Tak jak Świebodzin kojarzy nam się tylko z pomnikiem Jezusa, Wieliczka z kopalną soli, tak jedynym skojarzeniem dla Jarocina był Festiwal Muzyków Rockowych. I teraz ważne – BYŁ, a nie JEST. W ostatni weekend wybraliśmy się do tego rozśpiewanego miasta i… sami zobaczcie, co ono jeszcze oferuje oprócz muzyki :). Co można robić i zobaczyć w Jarocinie w pozafestiwalowym czasie?
Pomnik Glana
Kto nie nosił glanów w młodości? 🙂 Ciężkie, skórzane, z metalowymi elementami buty były absolutnym MUST-HAVE. A po Jarocinie to niejedne glany spacerowały :). I dlatego wcale się nie zdziwiliśmy, gdy na jednym skwerku w mieście zobaczyliśmy stojącego majestatycznie glana. But ma ponad 2 metry wysokości i waży ok. 200 kg. Tradycją jest przyozdabianie go kolorowymi sznurowadłami. W Jarocinie jest też pomnik pary glanów w rynku, takiej normalnych rozmiarów. My jednak ich nie widzieliśmy.
Rynek
W jego centrum znajduje się ratusz, który jest otoczony przez urokliwe kamieniczki. Centrum miasta zachowało owalne rozplanowanie średniowieczne z czworobocznym rynkiem o 6 wlotach ulicznych. Jarociński rynek nie jest duży. My byliśmy w mieście w dzień świąteczny i starówka była nieco wyludniała. Akurat były też robione remonty ulic, co uroku nie dodawało. Ale pewnie po zakończonych robotach, rynek zyska bardziej zachęcający wygląd :).
Pałac Radolińskich
Neogotycki pałac usytuowany jest w spokojnym parku. Został wybudowany w XIX wieku w stylu angielskiego neogotyku. Pałac miał bardzo stylowe wnętrza. Niektóre pokoje zyskały swoje nazwy od koloru ścian. W pałacu było wiele pomieszczeń – sypialni i salonów. Ktoś z rodziny Radolińskich musiał bardzo lubić kwiaty, bo w znajdującej się w pałacu oranżerii było aż 600 doniczek! Obecnie w budynku znajduje się Biblioteka, Szkoła Muzyczna i Szkolne Schronisko Młodzieżowe. Nie byliśmy wewnątrz pałacu, ale z zewnątrz jest naprawdę ładny! W parku jest też jezioro (to w końcu Wielkopolska, w każdym mieście musi być jezioro :)). W jeziorze pływają kaczki i to dzięki kwaczącym zwierzętom teren parku nabrał atrakcyjności dla Adama.
Street Art
To nasze najciekawsze odkrycie w Jarocinie. Wiecie, że w mieście jest dużo murali? Pierwszy powstał w 2007 roku, a jego inspiracją były murale na Murze Berlińskim. Poniżej znajdziecie mapkę z rozlokowaną na niej sztuką uliczną. Mapkę możecie też pobrać TUTAJ. My po wizycie w George Town w Malezji, mieście, które słynie z nietuzinkowych murali (pisaliśmy o tym TUTAJ), bardzo chętnie odwiedzamy inne miejsca, które w swoją przestrzeń włączają sztukę uliczną. Niektóre murale są ogromne i zajmują całe ściany bloków, a niektóre bardzo małe i trzeba ich dokładnie poszukać między kamienicami. Nam udało się znaleźć prawie wszystkie i mieliśmy przy tym dużo zabawy. Murale fajnie się wpisują w promocję miasta.
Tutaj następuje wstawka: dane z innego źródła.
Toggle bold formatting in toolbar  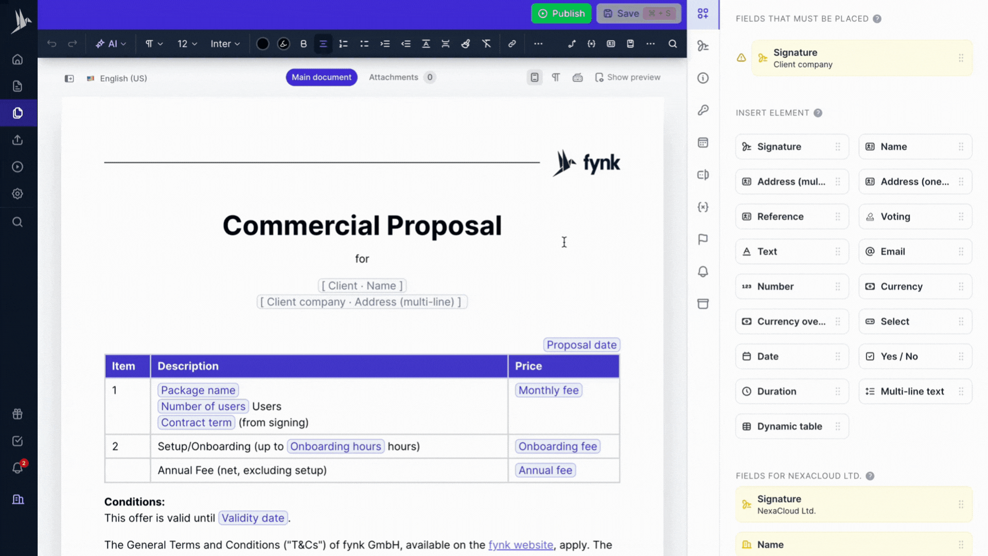click(304, 44)
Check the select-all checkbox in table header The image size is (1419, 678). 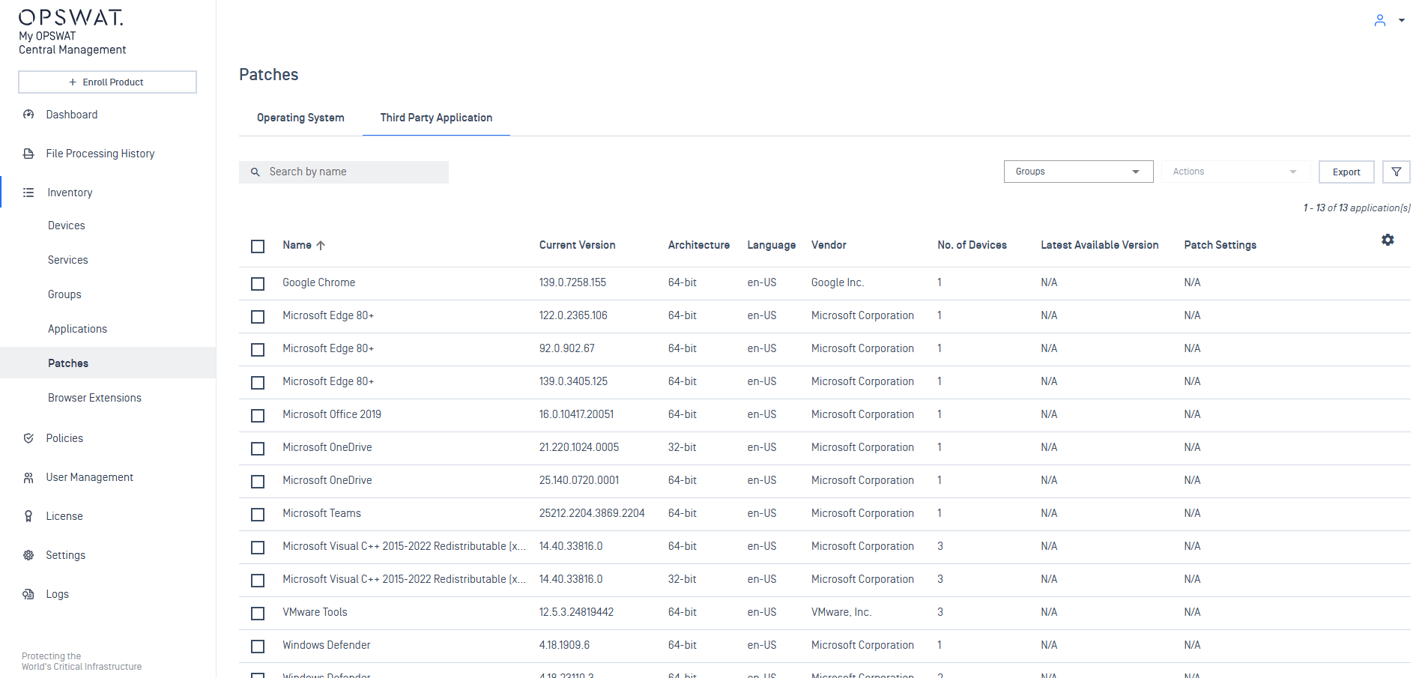pos(258,246)
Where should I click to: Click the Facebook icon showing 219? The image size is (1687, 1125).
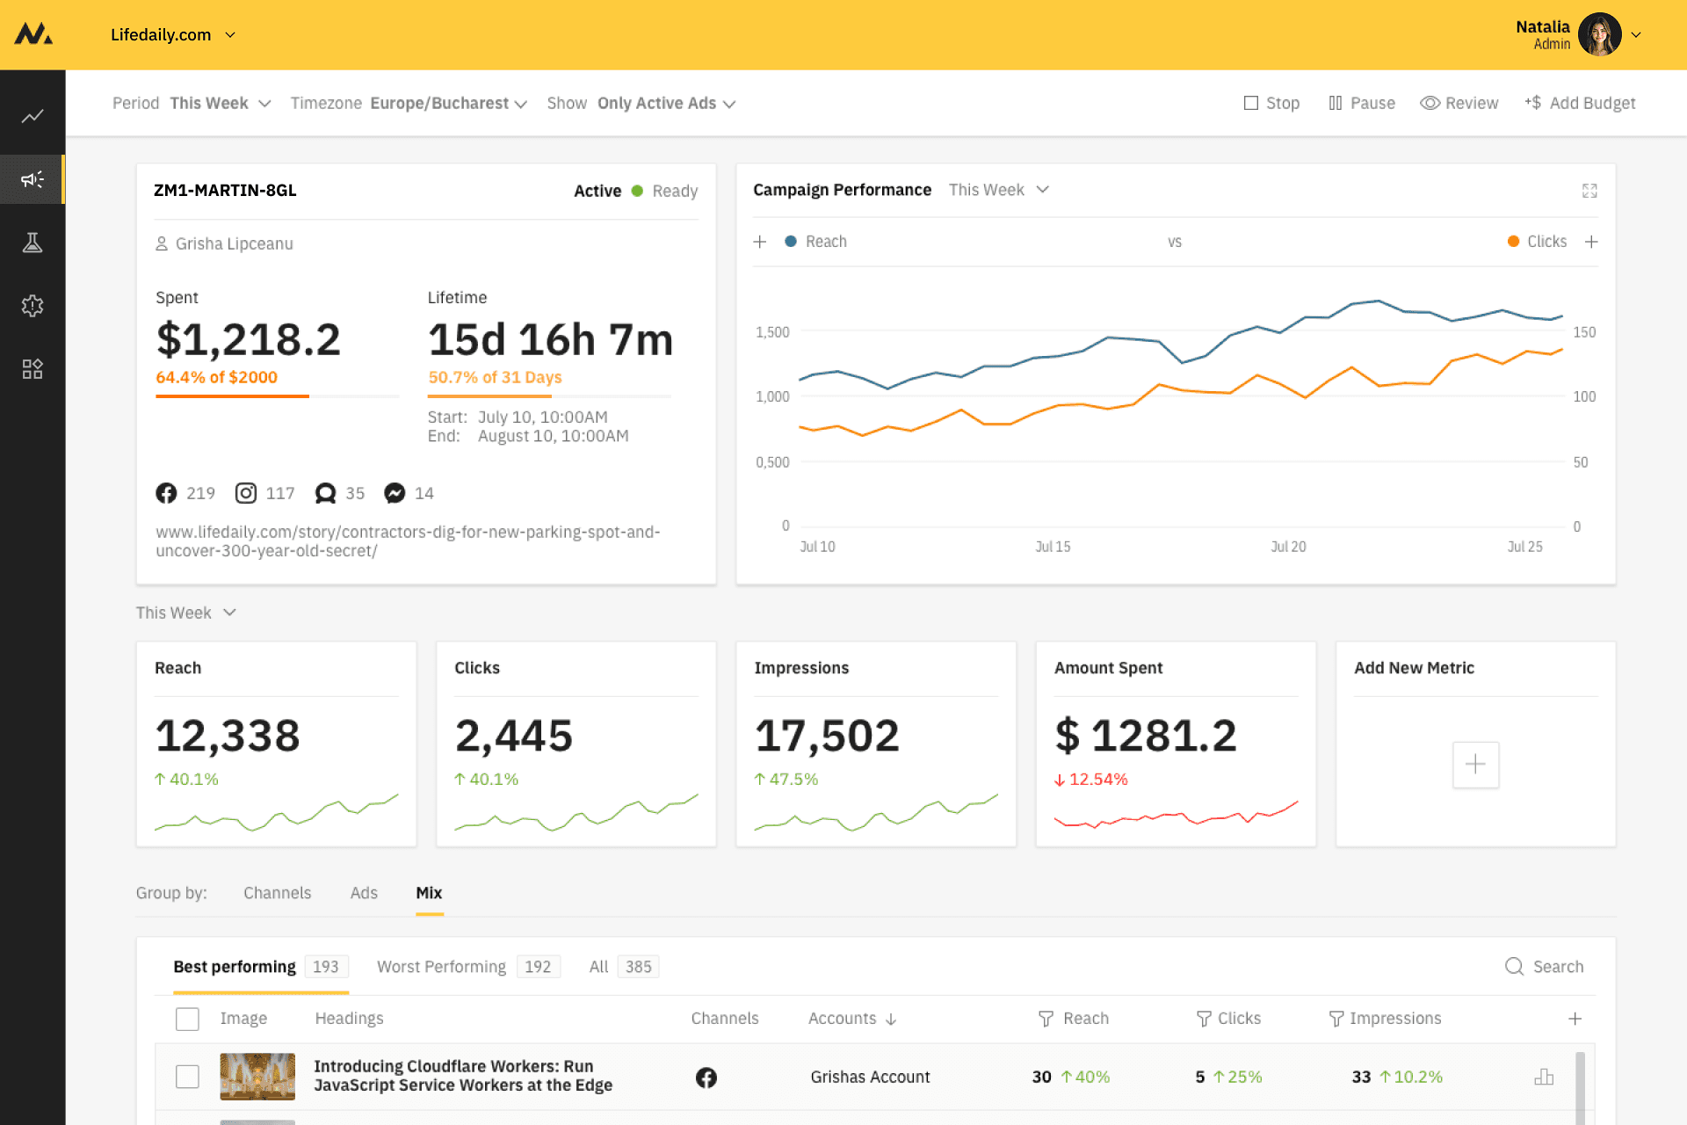point(166,493)
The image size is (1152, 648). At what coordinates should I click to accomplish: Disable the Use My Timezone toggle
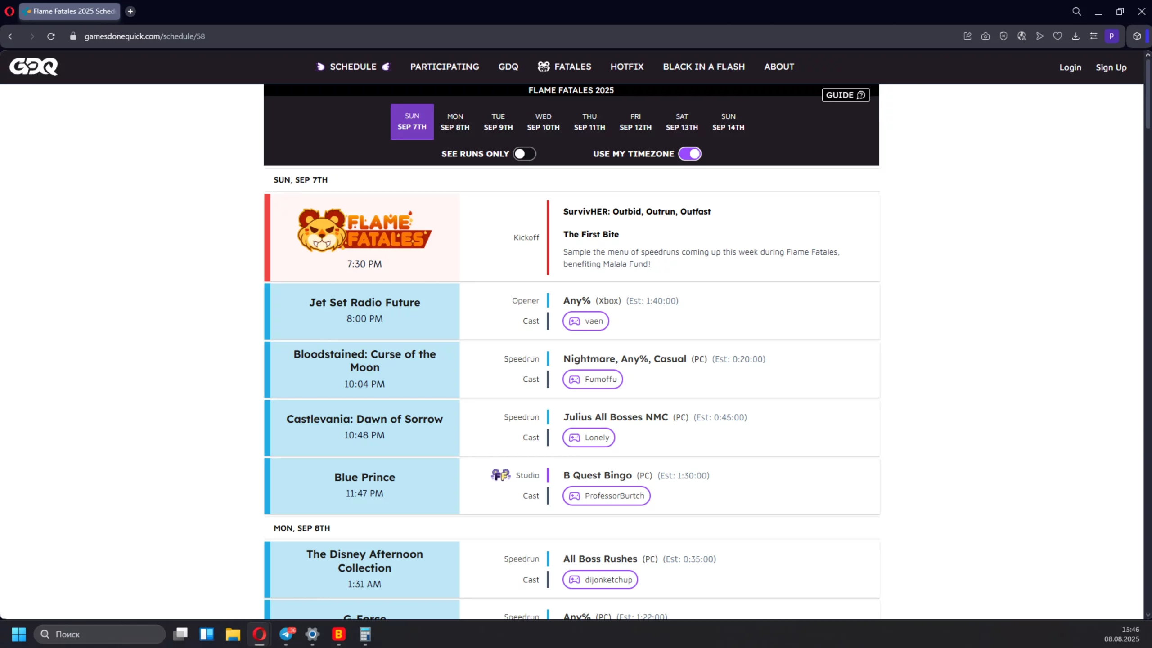pyautogui.click(x=689, y=154)
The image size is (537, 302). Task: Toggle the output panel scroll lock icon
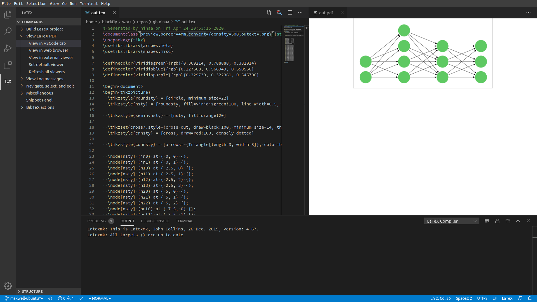click(497, 221)
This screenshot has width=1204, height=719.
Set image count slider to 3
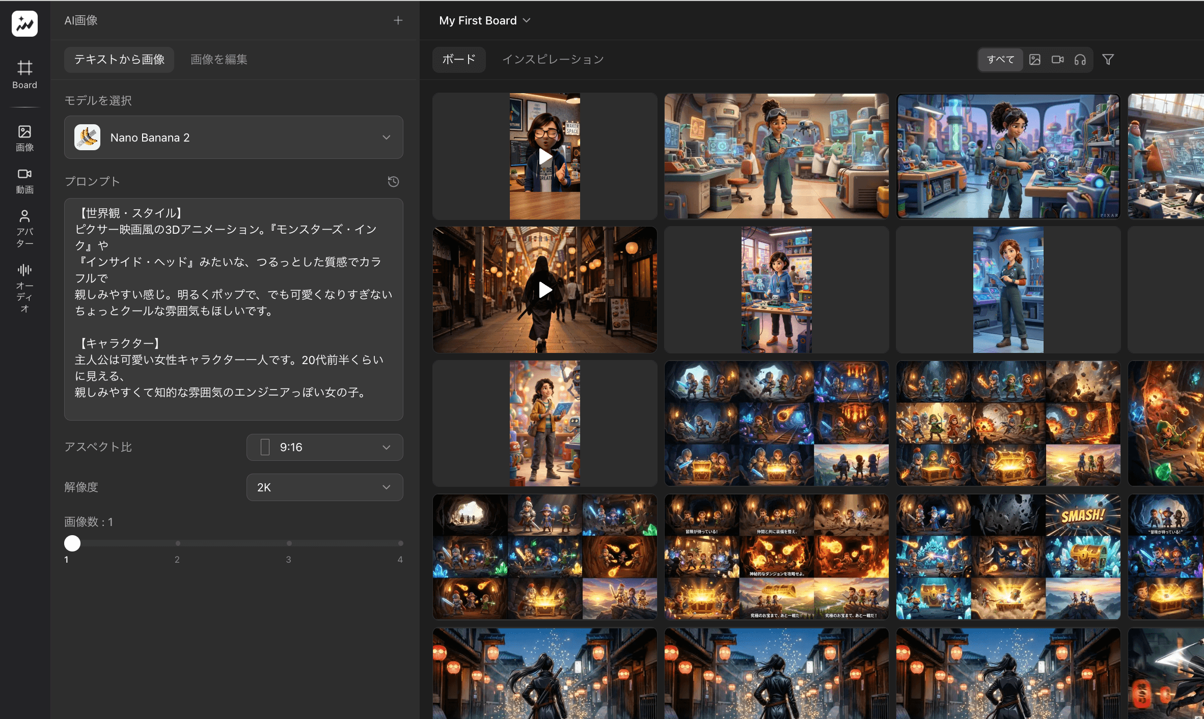[x=289, y=543]
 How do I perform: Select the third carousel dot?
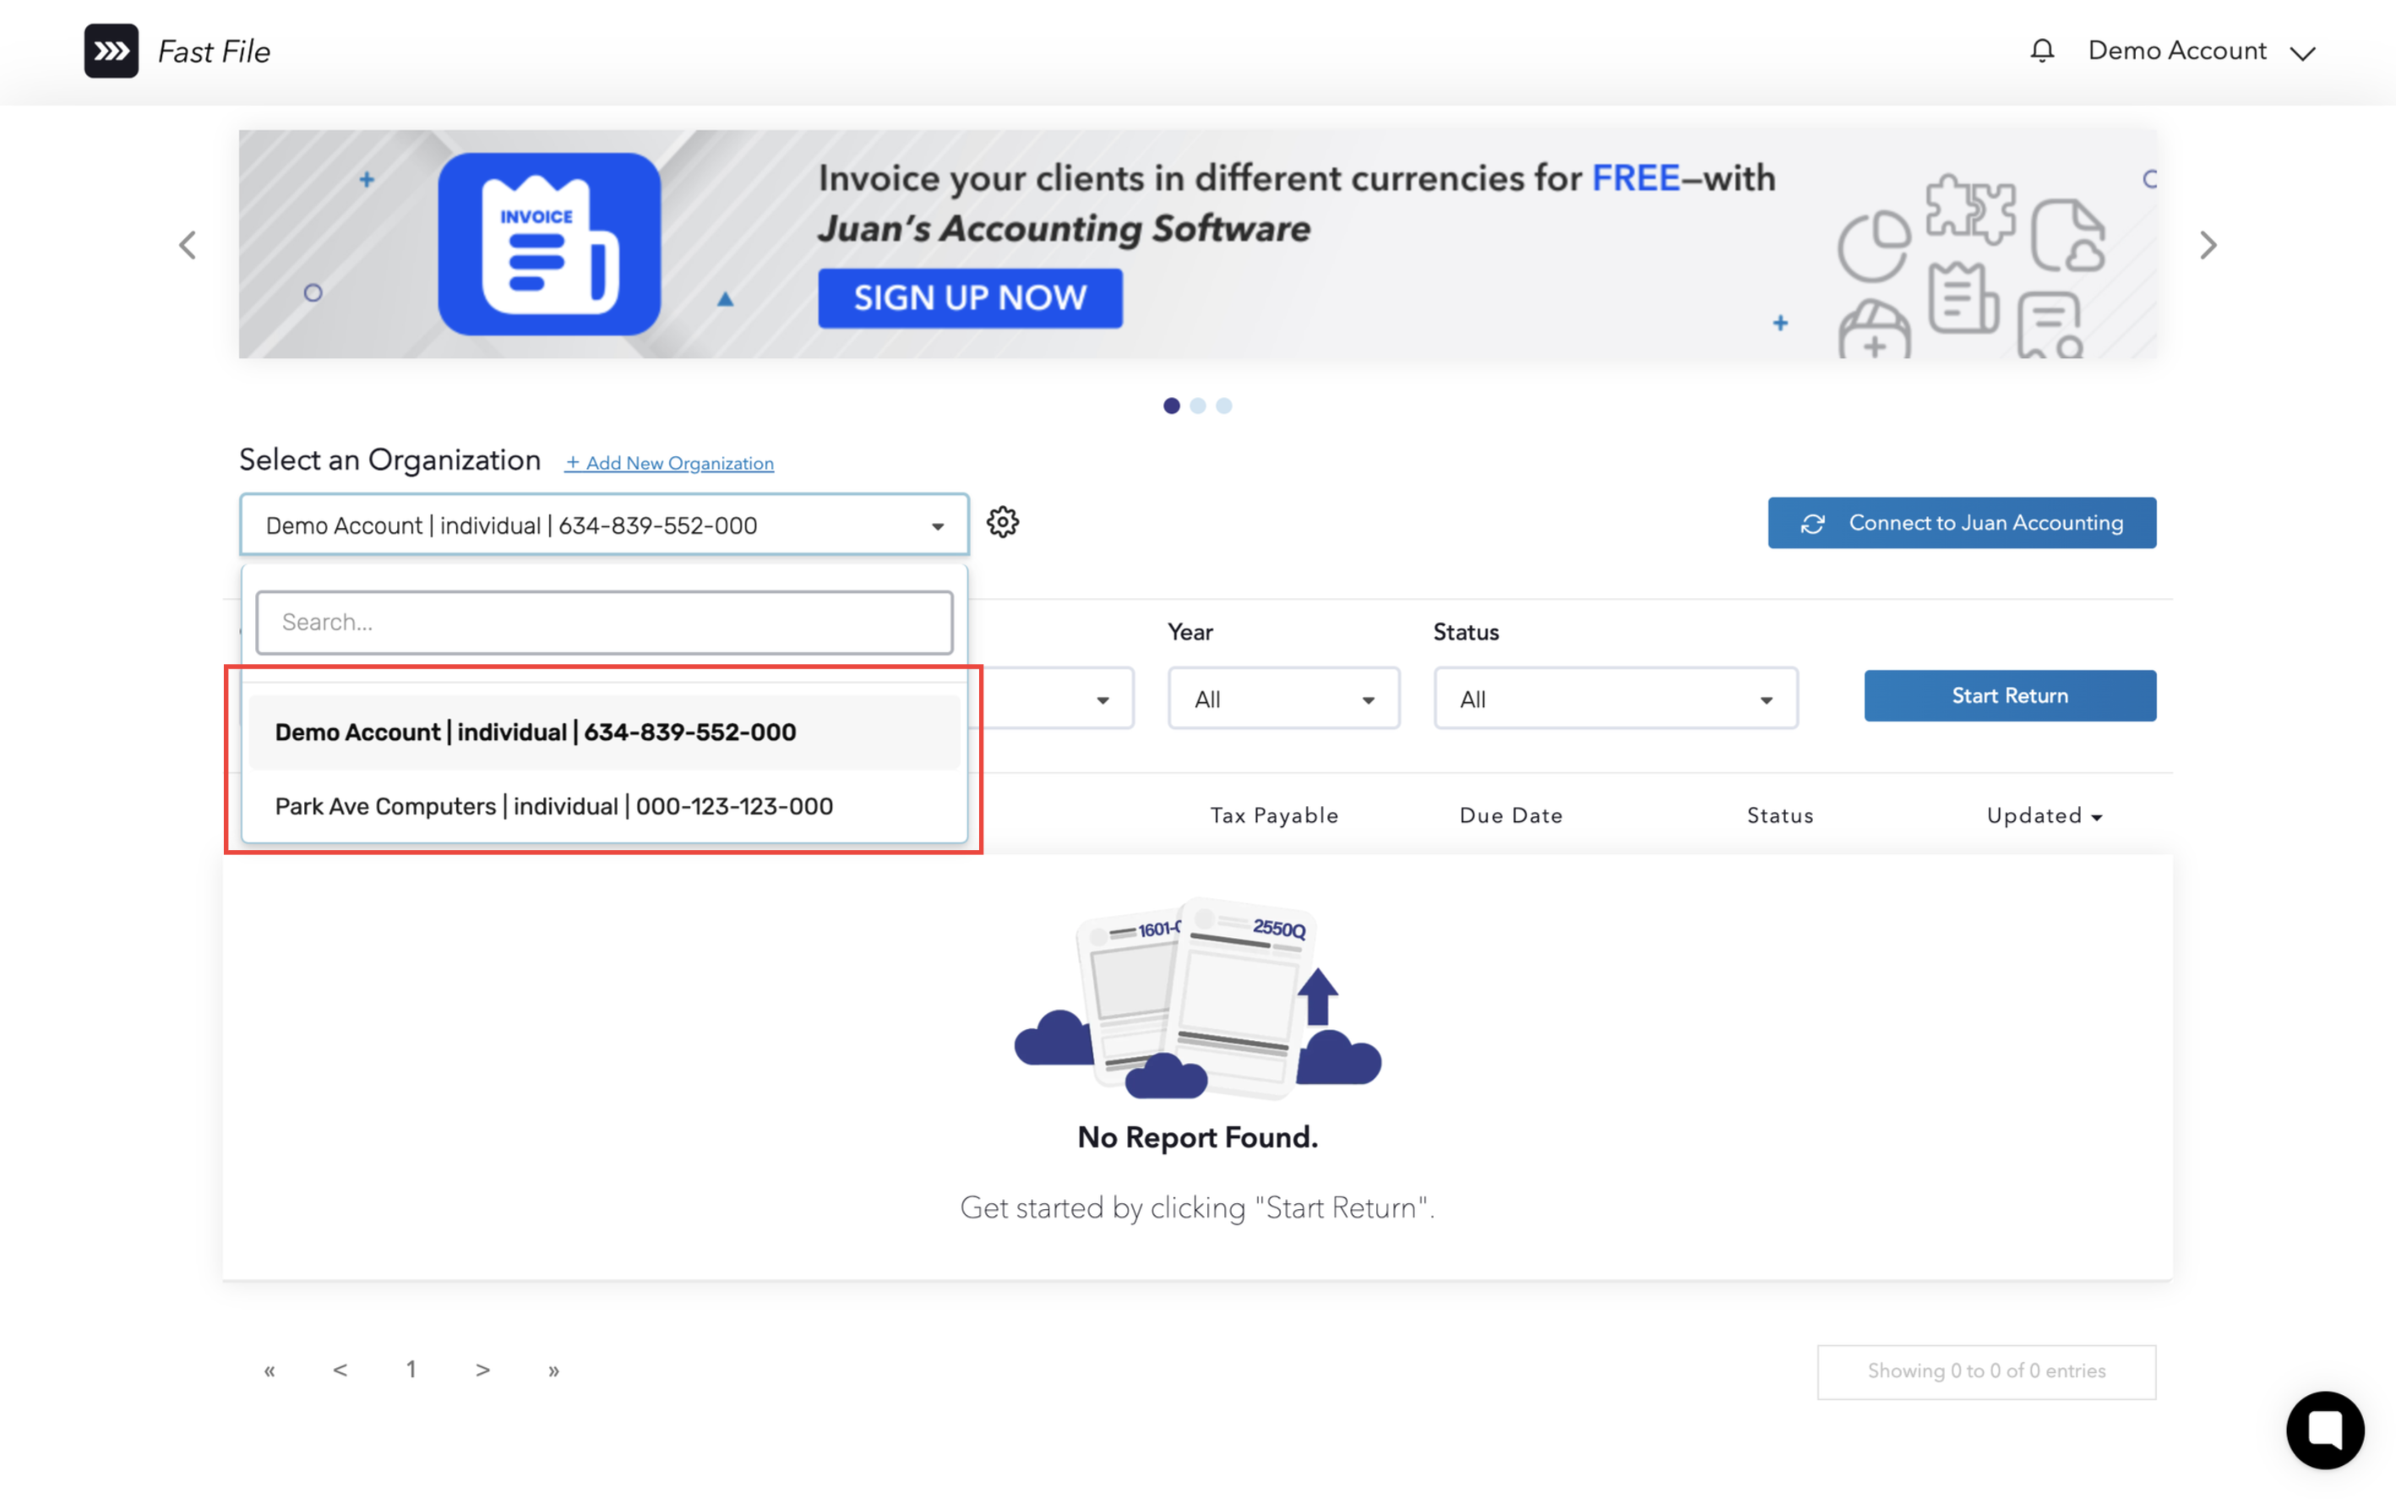(1224, 405)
Buntownik z wyboru – piracka flaga i słoik dżemu nawiązują do zespołu Dżem, który wielokrotnie gościł w Jarocinie
Jest jeszcze jedno miejsce, które chcieliśmy odwiedzić, ale zostawiamy je na przyszłość. To Spichlerz Polskiego Rocka. Wybierzemy się tam wtedy, kiedy Baby shark i Wheels on the bus przestaną być muzycznymi hiciorami w naszym domu :).